QUESTIONS TO ANSWER ->
**a.** Answer these from the passage on HPV in head and neck cancer, one per line:
(i) How many patients with larynx and pharynx carcinomas did the researchers identify?
(ii) At which hospital does Dr Pernille Lassen work?
(iii) What percentage of non-oropharyngeal tumours were HPV positive?
**b.** Rewrite the passage on HPV in head and neck cancer starting at "The researchers searched" and ending at "said Dr Lassen.", changing "tumour control" to "locoregional control".
**c.** Carry on the passage on HPV in head and neck cancer from the point where it stops.

EXCERPT TO READ ->
►

Patients with cancer of the throat and who are positive for the Human Papilloma virus (HPV ) have a good prognosis, but until now the effect of being HPV on the prognosis of tumours located elsewhere in the head and neck was unknown.
Danish researchers have now shown that HPV status appears to have no prognostic effect on the outcome of primary radiotherapy in head and neck cancer outside the oropharynx (the part of the throat located behind the mouth, and which contains the soft palate and the base of the tongue), the ESTRO 33 congress heard.
Presenting her results to the congress, Dr Pernille Lassen, MD, PhD, from the Aarhus University Hospital, Aarhus, Denmark, said that head and neck cancers located outside the oropharynx should probably not be treated with the less intensive treatment strategies that are currently being investigated in clinical trials for HPV oropharyngeal tumours.
“HPV status has a very potent prognostic impact in radiotherapy for oropharyngeal cancer, and DNA from HPV has been found in all types of head and neck cancer, although it is far more common in oropharyngeal tumours. We decided to investigate the impact of HPV status in non-oropharyngeal cancers in the DAHANCA database, which includes all Danish head and neck cancer patients,” Dr Lassen said.
The researchers searched the database to identify patients with locally advanced cancers who had been treated primarily with radiotherapy, and identified 1606 patients with larynx and pharynx carcinomas.
Overall, 40% of the tumours were HPV positive, and the frequency was significantly higher in oropharyngeal cancer (57%), than in non-oropharyngeal (13%).
Being positive for HPV significantly improved tumour control (81% as opposed to 55%), as well as survival from the cancer (89% and 55% respectively), and death from any cause (82% and 38% respectively), after five years.
“In non-oropharyngeal cancers we found no prognostic impact of being HPV positive in any of these endpoints,” said Dr Lassen.
“This indicates that HPV status does not help us in predicting response to treatment, and hence the outcome of these cancers. We know from laboratory studies that HPV positive tumour cells are much more sensitive to radiation therapy than HPV negative cells, so until now we believed that they would behave similarly irrespective of site,” Dr Lassen said.

◄

RECORD EXCERPTS ->
►

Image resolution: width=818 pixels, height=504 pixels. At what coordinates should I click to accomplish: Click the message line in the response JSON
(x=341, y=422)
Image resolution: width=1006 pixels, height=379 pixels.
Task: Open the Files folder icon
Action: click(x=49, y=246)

◄

RESULTS FOR EACH TASK ->
**a.**
(i) 1606
(ii) Aarhus University Hospital, Aarhus, Denmark
(iii) 13%

**b.**
The researchers searched the database to identify patients with locally advanced cancers who had been treated primarily with radiotherapy, and identified 1606 patients with larynx and pharynx carcinomas.
Overall, 40% of the tumours were HPV positive, and the frequency was significantly higher in oropharyngeal cancer (57%), than in non-oropharyngeal (13%).
Being positive for HPV significantly improved locoregional control (81% as opposed to 55%), as well as survival from the cancer (89% and 55% respectively), and death from any cause (82% and 38% respectively), after five years.
“In non-oropharyngeal cancers we found no prognostic impact of being HPV positive in any of these endpoints,” said Dr Lassen.

**c.**
“However, these data indicate that this is not the case, and at present we do not understand why this should be, though it probably can be ascribed to other biological/genetic differences between the tumours rather than the HPV status. We would now like to try to elucidate the underlying mechanisms behind these different outcomes.”
There could be, for example, biological and/or genetic differences between the tumours other than the HPV status, the researchers say; for example, genetic changes caused by smoking tobacco, differences due to tumours of mixed make-up (for example, a combination of HPV and tobacco), or perhaps simply differences due to the site.
“Such tumours with a combination of causes represent a challenge in our clinical daily practice,” Dr Lassen said.
“We have started following up our work by analysing all the tumour samples using polymerase chain reaction, a way of amplifying DNA in order to be able to analyse changes in genetic information. We hope this will enable us to understand more about why the role of HPV in non-oropharyngeal tumours is so different. There are few data available on this subject at present, so finding out will be an important step towards optimising treatment for these patients.”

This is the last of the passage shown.